## Start SELECTED EXCERPT

The age of animism in our archipelago is an interesting subject that provides us clues as to how Filipinos managed to build their spirituality and the countless rituals they observed. From the most mundane to the most unusual, these rituals were not just a mindless series of intricate offerings and chanting. Like every religion, be it primitive or modern, rituals were often just as important as daily tasks performed to survive in their world. Because of rituals, the most common and important events were elevated and required a spark of the divine.
The following are some of the rituals and practices performed by early Filipinos which shows us how simple activities like farming and fishing were intertwined with the oldest beliefs of our ancestor and and continue to flow from the consciousness of one generation to the next.
Calling The Aid of the Land
Pre-colonial life lacked the complexities of the modern era where needs and vices overlap with one another. The survival of the whole community, or barangay, was the primary concern of everyone – so they worked on their land in order to produce crops, fruits and grain to cover a large portion of their basic necessity. Agriculture became an important part of most ethnic communities in the early Philippines.
Before tilling and cultivating land for their crops, Cebuanos were known to perform the ritual of Tamblan. Consisting of meat from a white chicken or white pork along with wine or Buyo, these offerings would be set on a table in the open field as gifts for the unseen owner or spirit of the land.

## End SELECTED EXCERPT

> [TASK SET]
[1] Answer these questions using the passage on early Filipino rituals:
(a) According to the opening paragraph, what did rituals elevate?
(b) What term does the passage give for the whole community?
(c) What ritual did Cebuanos perform before tilling and cultivating land for their crops?
[2] Write a continuation of the passage on early Filipino rituals, starting after its final sentence.

## Start MATERIAL

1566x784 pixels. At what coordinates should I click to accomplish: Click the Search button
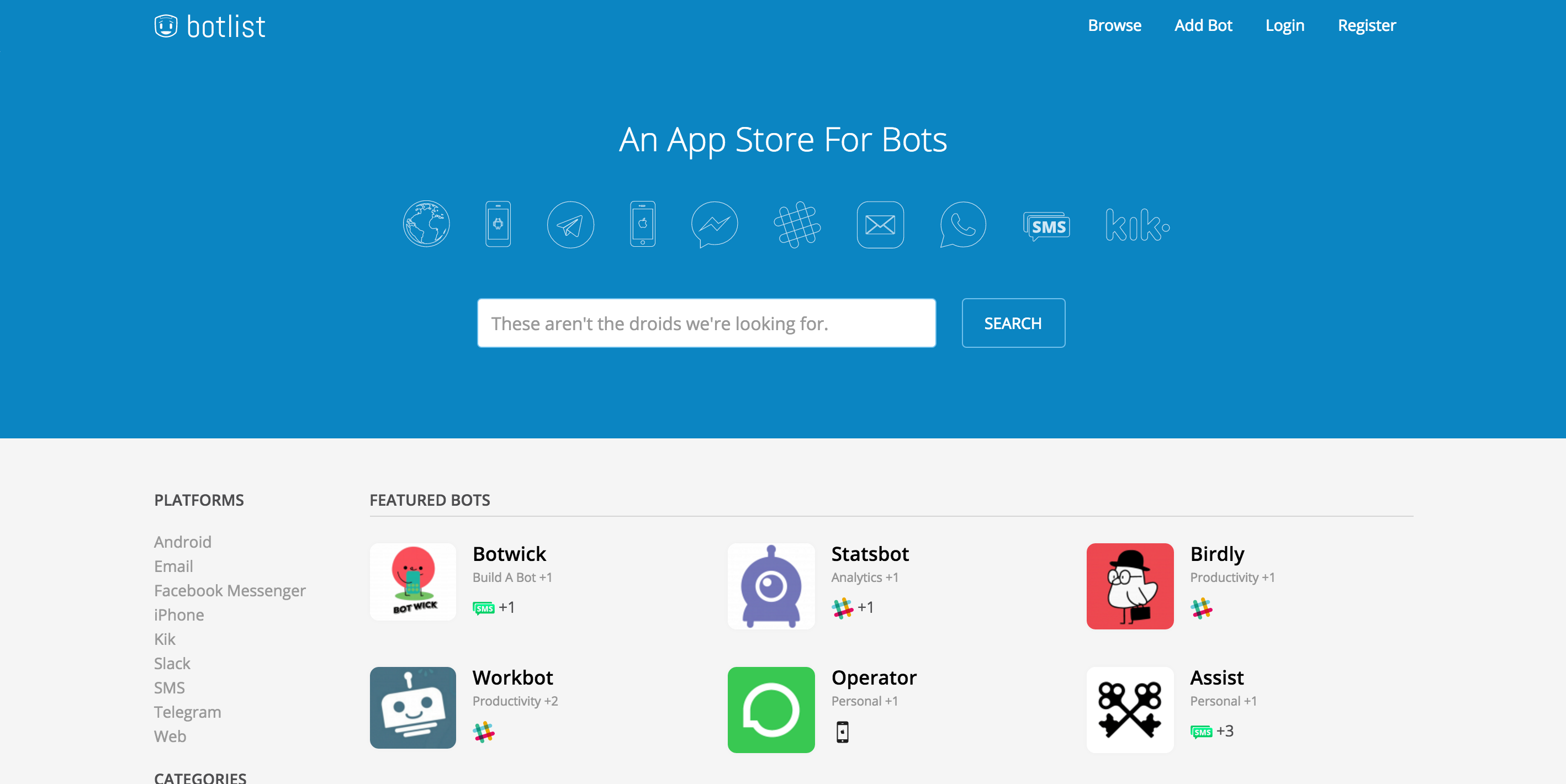[x=1012, y=322]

## End MATERIAL

> [SET OF ANSWERS]
[1]
(a) The most common and important events.
(b) The barangay.
(c) Tamblan.

[2]
Certain taboos were also avoided depending on the crop that would be planted. For rice, one must kill an insect called taga-taga which was believed to possess the soul of the palay. When planting corn, the first three rows should be done at sundown. An individual with broken teeth can not go and plant corn for it was believed to bear low quality grains.
Coconut seedlings were placed on the open ground during a full moon and planted at noontime when sun is directly overhead.
Ube, a root crop that some ethnic groups considered to be sacred, must be kissed when dropped to avoid angering a spirit called Gaba.
The Isneg tribe were watchful for a small whirlwind called alipugpug which was an indication that their harvest would be good. They also tied an uprooted species of fern called takkag to the stalk of their palay which acted as an amulet for their crops.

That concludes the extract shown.